La Dra. Anne Peters divide su semana laboral virtual entre una clínica de diabetes en el oeste de Los Ángeles y otra en el este de la ciudad.
Tres días a la semana trata a personas cuya diabetes está bien controlada. Tienen seguro, así que pueden pagar los últimos medicamentos y dispositivos de control de la sangre. Pueden hacer ejercicio y comer bien. Los pacientes más ricos del oeste de Los Ángeles que han recibido COVID-19 han desarrollado síntomas leves a moderados, sintiéndose miserables, dijo, pero tratables, con un seguimiento cercano en casa.
“Por supuesto que deberían estar mucho peor, pero la mayoría ni siquiera va al hospital”, dijo Peters, director de los Programas Clínicos de Diabetes de la USC.
En los otros dos días de su semana de trabajo, es una historia diferente.
En el este de Los Ángeles, muchos pacientes no tenían seguro incluso antes de la pandemia. Ahora, con los despidos generalizados, aún menos lo tienen. Viven de las donaciones de comida, sin dinero para el coche o la gasolina para llegar a una tienda de comestibles llena de frutas y verduras frescas.
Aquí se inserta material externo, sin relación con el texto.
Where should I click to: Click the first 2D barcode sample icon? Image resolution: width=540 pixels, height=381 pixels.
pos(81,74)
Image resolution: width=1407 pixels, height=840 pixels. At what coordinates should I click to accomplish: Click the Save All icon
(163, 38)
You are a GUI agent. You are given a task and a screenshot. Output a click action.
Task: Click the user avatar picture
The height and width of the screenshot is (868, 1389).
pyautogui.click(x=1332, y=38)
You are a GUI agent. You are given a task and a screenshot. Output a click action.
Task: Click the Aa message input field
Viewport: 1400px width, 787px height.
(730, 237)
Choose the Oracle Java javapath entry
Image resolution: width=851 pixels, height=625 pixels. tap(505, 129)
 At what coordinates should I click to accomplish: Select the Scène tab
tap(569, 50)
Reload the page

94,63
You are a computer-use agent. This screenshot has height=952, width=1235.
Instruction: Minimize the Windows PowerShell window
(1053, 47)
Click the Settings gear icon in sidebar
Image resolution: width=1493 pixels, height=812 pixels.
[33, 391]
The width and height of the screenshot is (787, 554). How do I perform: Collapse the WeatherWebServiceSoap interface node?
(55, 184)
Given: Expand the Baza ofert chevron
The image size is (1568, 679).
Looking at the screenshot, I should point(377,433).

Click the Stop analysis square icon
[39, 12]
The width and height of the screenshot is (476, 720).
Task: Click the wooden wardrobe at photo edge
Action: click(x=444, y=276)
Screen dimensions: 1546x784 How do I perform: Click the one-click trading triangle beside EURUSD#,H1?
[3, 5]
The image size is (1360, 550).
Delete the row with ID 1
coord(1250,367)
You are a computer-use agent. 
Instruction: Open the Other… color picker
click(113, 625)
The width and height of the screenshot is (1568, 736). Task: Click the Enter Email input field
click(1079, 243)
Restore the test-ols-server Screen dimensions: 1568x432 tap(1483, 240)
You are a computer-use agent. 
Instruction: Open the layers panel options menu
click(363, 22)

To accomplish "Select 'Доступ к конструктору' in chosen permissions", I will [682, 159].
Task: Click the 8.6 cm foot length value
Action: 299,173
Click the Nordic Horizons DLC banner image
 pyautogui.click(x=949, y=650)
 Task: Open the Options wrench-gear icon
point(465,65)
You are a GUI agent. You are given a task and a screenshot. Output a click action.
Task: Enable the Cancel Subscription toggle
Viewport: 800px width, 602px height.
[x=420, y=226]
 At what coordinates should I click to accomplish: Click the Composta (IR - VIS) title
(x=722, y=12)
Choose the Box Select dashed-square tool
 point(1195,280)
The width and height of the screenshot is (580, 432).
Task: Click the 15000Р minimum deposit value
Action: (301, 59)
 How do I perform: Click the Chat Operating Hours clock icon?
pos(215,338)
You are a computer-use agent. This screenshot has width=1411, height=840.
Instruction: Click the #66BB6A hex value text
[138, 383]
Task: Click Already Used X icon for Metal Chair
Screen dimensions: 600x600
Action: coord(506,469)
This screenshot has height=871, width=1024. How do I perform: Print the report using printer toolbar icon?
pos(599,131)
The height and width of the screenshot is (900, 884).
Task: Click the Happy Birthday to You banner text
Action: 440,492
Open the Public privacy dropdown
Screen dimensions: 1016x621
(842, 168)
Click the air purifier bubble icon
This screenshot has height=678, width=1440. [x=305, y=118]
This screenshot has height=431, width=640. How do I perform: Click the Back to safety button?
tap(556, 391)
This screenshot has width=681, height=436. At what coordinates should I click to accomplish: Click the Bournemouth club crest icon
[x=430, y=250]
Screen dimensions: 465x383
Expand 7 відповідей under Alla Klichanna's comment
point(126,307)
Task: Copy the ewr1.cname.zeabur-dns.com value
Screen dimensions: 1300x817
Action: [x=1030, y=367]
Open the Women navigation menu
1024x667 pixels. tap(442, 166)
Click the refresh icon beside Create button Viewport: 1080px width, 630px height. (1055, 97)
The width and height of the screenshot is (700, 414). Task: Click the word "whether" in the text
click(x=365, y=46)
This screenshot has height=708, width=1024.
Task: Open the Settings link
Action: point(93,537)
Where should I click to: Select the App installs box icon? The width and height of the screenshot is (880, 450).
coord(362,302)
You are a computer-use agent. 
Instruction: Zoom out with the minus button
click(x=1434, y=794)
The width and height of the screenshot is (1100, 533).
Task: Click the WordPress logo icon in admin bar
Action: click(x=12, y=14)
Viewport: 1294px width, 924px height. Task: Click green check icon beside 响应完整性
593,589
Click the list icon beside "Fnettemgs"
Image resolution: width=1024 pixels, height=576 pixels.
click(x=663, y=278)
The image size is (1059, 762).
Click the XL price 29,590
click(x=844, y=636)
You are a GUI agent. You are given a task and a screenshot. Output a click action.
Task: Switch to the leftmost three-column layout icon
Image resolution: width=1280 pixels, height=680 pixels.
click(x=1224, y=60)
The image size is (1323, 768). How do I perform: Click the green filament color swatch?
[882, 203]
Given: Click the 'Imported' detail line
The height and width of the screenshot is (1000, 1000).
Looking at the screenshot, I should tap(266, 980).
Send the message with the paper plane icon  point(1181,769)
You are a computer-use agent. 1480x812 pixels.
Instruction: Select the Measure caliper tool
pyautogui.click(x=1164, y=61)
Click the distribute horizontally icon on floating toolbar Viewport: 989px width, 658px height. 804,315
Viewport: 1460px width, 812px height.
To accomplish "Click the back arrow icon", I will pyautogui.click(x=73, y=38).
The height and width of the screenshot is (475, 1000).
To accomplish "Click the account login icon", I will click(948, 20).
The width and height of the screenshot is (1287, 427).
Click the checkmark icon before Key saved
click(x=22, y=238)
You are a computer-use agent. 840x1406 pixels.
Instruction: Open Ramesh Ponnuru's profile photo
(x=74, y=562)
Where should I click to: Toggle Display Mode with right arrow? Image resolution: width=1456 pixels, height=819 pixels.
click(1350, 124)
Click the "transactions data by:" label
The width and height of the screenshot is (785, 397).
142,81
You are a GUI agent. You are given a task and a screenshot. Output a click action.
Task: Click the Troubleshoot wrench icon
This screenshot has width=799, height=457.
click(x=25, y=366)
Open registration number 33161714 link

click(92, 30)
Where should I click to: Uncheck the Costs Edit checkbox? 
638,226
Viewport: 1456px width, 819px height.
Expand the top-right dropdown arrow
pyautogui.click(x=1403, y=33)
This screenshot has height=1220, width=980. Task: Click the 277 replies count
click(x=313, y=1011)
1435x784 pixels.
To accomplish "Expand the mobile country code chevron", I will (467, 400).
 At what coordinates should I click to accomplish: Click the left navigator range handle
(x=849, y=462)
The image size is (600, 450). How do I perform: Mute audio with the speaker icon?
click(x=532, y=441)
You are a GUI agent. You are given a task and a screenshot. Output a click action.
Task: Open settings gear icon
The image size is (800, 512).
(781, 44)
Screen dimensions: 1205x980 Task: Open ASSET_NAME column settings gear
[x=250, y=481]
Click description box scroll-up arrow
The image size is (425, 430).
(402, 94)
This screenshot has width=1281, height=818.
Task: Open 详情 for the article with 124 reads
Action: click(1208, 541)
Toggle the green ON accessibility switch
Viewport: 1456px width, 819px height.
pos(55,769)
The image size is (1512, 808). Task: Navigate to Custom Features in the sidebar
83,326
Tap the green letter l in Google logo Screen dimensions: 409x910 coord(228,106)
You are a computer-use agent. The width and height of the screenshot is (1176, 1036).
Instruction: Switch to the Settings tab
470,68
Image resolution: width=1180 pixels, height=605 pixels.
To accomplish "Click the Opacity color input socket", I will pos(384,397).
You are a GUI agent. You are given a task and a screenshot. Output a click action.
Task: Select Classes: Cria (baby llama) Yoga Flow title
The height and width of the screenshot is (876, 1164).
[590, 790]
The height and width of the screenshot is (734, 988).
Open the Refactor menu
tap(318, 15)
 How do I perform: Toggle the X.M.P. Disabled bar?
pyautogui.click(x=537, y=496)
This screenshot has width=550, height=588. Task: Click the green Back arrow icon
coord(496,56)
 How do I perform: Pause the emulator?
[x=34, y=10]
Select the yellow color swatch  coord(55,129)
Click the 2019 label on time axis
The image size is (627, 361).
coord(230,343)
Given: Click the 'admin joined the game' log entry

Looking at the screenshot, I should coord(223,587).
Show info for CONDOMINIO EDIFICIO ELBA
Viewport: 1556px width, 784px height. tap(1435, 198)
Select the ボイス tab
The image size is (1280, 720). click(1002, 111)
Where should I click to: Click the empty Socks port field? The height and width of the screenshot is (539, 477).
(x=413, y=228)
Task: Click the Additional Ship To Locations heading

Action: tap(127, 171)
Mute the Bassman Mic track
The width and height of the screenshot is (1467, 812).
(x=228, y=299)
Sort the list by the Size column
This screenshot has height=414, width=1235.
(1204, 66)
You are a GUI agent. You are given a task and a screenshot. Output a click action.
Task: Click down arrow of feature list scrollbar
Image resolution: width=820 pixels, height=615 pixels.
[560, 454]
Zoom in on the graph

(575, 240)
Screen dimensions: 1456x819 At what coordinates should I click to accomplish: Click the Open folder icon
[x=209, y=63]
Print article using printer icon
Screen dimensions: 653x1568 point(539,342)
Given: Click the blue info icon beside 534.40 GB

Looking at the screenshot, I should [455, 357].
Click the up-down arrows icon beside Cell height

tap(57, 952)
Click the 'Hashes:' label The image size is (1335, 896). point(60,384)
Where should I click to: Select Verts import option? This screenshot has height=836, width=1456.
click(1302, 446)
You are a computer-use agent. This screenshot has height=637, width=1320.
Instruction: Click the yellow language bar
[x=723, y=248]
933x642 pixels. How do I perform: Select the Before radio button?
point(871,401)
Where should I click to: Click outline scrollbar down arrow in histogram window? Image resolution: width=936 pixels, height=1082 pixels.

No pueden quedarse en casa, porque son trabajadores esenciales en las tiendas de comestibles, instalaciones de atención médica y servicios de entrega. Y viven en hogares multigeneracionales, así que incluso si las personas mayores se quedan en casa, es probable que sean infectados por un pariente más joven que no puede.
Tienden a contraer COVID-19 con más frecuencia y les va peor si se enferman, con más síntomas y una mayor probabilidad de terminar en el hospital, o de morir, dijo Peters, también miembro del consejo de liderazgo de Beyond Type 1, una organización de investigación y defensa de la diabetes.
“No significa que mis pacientes del lado este estén todos condenados”, enfatizó.
Pero sí sugiere que COVID-19 tiene un impacto desigual, golpeando a las personas pobres y con mala salud con más fuerza que a las personas más sanas y con mejor situación económica del otro lado de la ciudad.